▸ **What you need to do**: Put the data from the line with "How do I perform: Collapse" up to and including the line with "will pyautogui.click(x=49, y=111)." into a Markdown table with the columns Row and Data line. Number each row and leave out blank lines.

▸ **Material for this task**:

+++++

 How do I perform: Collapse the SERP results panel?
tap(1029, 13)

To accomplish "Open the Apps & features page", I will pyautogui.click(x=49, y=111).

+++++

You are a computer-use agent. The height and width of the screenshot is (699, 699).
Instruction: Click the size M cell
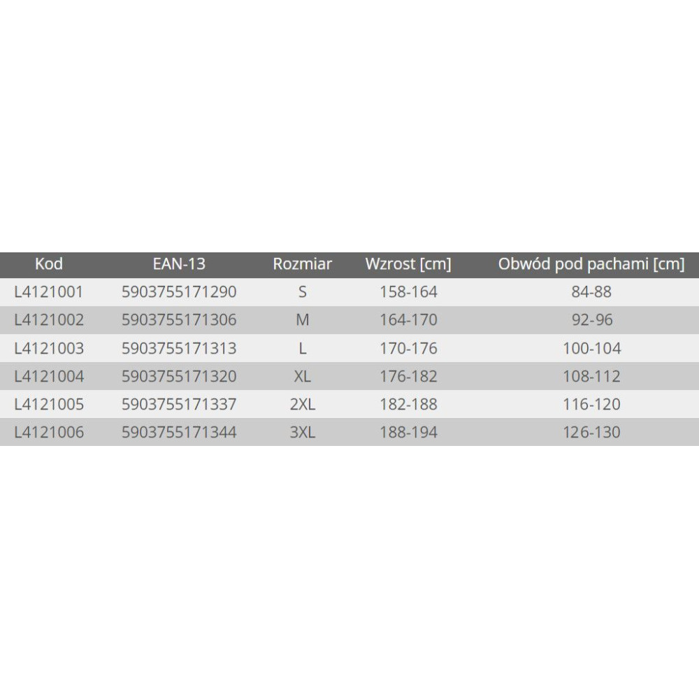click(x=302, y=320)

+++++

▸ **Expected output**:
| Row | Data line |
|---|---|
| 1 |  How do I perform: Collapse the SERP results panel? |
| 2 | tap(1029, 13) |
| 3 | To accomplish "Open the Apps & features page", I will pyautogui.click(x=49, y=111). |